Hi dev,
I have a problem which I couldn't figure out after through quest.
I have been trying to figure out the constantly the same error in my xml parser. I have following configuration and dealing with file(200MB-4GB) size:
- Python 2.7
- lxml 2.3.1
The problem I understand is there is mismatch in the XML Syntax (start and end). The file is too huge I can't look inside at particular line between 751969:438466. But I tried what a naive do using sed command (sed -n 751969p filename) for specific line. So here are specific line output 751969 and 438466. It clearly shows that element start and end is not matching. But, the problem is I can't open such a huge file and do editing manually.

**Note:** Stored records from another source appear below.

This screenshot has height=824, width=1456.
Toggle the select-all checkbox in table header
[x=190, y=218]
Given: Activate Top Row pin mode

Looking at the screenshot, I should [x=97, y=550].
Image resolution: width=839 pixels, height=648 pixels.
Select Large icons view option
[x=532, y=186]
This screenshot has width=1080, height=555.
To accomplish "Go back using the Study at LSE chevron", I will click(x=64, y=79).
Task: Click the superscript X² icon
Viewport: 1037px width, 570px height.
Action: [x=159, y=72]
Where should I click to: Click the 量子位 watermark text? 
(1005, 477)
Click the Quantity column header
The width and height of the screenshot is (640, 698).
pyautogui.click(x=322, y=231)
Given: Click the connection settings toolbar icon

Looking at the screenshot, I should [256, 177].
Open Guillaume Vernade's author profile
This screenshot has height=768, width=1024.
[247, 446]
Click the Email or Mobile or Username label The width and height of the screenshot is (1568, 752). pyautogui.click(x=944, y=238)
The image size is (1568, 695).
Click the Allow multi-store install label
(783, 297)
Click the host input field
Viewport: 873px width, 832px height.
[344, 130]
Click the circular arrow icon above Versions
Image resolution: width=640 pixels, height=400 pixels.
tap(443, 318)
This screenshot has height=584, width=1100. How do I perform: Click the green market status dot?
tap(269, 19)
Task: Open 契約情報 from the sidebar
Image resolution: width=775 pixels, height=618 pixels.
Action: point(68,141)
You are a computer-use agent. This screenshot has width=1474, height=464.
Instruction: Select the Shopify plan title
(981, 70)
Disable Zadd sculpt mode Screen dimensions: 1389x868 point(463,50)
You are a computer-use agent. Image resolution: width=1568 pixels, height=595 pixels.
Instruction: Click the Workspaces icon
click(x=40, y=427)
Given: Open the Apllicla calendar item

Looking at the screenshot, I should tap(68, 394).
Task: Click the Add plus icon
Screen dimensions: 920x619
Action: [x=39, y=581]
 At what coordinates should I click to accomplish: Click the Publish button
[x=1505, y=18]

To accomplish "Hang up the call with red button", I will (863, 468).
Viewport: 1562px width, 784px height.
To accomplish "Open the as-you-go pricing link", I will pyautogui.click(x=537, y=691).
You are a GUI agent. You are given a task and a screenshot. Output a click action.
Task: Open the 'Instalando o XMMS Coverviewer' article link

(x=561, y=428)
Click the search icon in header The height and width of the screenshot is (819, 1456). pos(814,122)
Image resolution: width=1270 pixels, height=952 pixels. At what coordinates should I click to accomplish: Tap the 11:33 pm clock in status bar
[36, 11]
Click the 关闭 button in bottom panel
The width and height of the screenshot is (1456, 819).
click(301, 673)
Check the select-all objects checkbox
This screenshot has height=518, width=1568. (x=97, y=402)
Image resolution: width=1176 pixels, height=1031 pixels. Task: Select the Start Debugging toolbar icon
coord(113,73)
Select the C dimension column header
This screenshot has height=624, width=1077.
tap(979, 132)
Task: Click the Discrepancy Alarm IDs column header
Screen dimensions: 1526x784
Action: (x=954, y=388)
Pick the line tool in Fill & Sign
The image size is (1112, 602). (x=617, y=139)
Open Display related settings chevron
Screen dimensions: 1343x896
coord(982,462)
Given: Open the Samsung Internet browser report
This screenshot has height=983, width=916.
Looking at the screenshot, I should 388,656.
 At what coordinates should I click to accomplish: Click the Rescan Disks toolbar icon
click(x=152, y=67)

Note: I have design the validator according to given schema and it shows the same problem.
Question
------------
- **So how can I get rid off from such a error while parsing in future?**
- **Or get get rid off from such an element which is not mandatory in parser?**
Error goes here
C:\Documents and Settings\****\Desktop>python example.py
(751969, 438466)
None
file:///D:/files/average.mzML:751969:438466:FATAL:PARSER:ERR_DOCUMENT_END: Extra content at the end of the document
Traceback (most recent call last):
File "MainPaser.py", line 330, in <module>
main()
File "MainPaser.py", line 322, in main
fast_iter(context, process_element)
File "MainPaser.py", line 24, in fast_iter
for event, elem in context:
File "iterparse.pxi", line 478, in lxml.etree.iterparse.__next__ (src/lxml\lxml.etree.c:98432)
File "iterparse.pxi", line 530, in lxml.etree.iterparse._read_more_events (src/lxml\lxml.etree.c:98953)
File "parser.pxi", line 590, in lxml.etree._raiseParseError (src/lxml\lxml.etree.c:74696)
lxml.etree.XMLSyntaxError: Extra content at the end of the document, line 751969, column 438466
Help me!!
I posted same question in a stack overflow